Geography not the Only Contributing Factor to COVID-19 Outbreaks

Geography not the Only Contributing Factor to COVID-19 Outbreaks

The Center for Medicare Advocacy (CMA) released a report stating that multiple factors contributed to the spread of COVID-19 in skilled nursing facilities. CMA is a non-profit law organization that advocates for Medicare beneficiaries. CMA argued that geography was not the only factor. The Journal of the American Geriatrics Society published an article stating that community spread was the top predictor of COVID-19 outbreaks.
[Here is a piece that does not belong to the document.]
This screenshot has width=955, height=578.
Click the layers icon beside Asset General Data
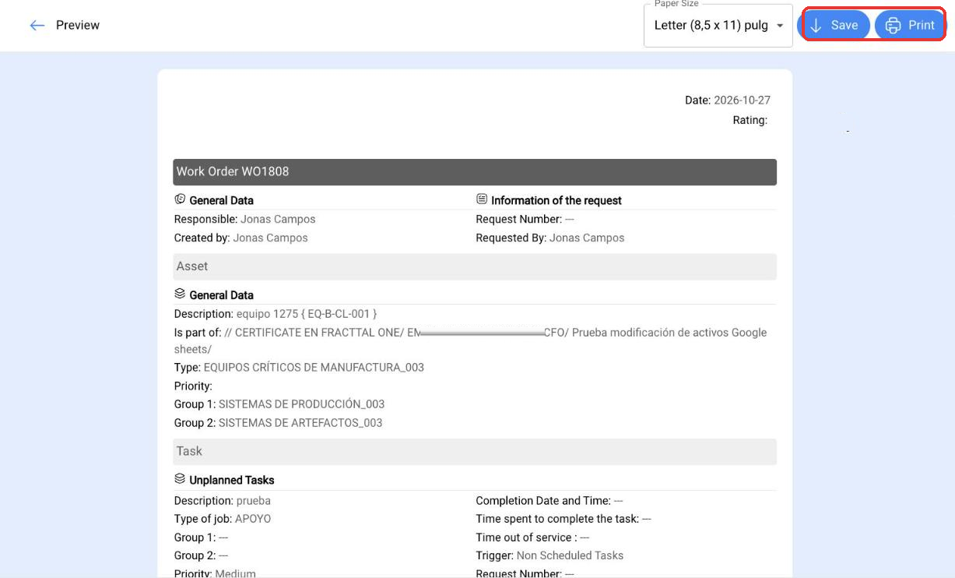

The report by CMA examined a number of factors that led to COVID-19 outbreaks in skilled nursing facilities including CMS ratings, availability of COVID-19 testing for residents and staff, ownership and personal protective equipment (PPE). It was concluded that nursing homes with five-star ratings were 18% more effective at preventing COVID-19 outbreaks. Five-star nursing homes had an average infection rate of 38% among residents, compared to 43% in four-star facilities and 45% in three, two and one-star facilities. Staff ratings also factored into the rate of infection outbreaks. Skilled nursing facilities with a CMS staffing star rating of 3.4 performed much better than those with an average staffing star rating of 3.1.

Skilled nursing facilities who had a lesser shortage of staff testing capacity also performed better than those with more of a shortage. The pattern was similar to those with nursing staff shortages. 21% of the low-performing facilities had nursing staff shortages compared to only 18.4% of the top-performing facilities. The only counterintuitive finding was the percentage of shortage of nurse aides. Top-performing facilities had a higher percentage of shortage of nurse aides at 21.2% compared to low-performing facilities with a 20.4% shortage.

Rebecca Gorges and R. Tamara Konetzka conducted a study in August 2020 concluding that higher nurse-aide hours and total nursing hours correlated with a lower chance of COVID-19 infections and therefore less deaths. However, higher registered nurse hours correlated with a higher possibility of cases. The cause could have been higher foot traffic from outside. The final conclusion was that the community cases were the strongest predictor of outbreaks inside skilled nursing facilities but higher nurse aide and total nursing hours helped contain the infection numbers.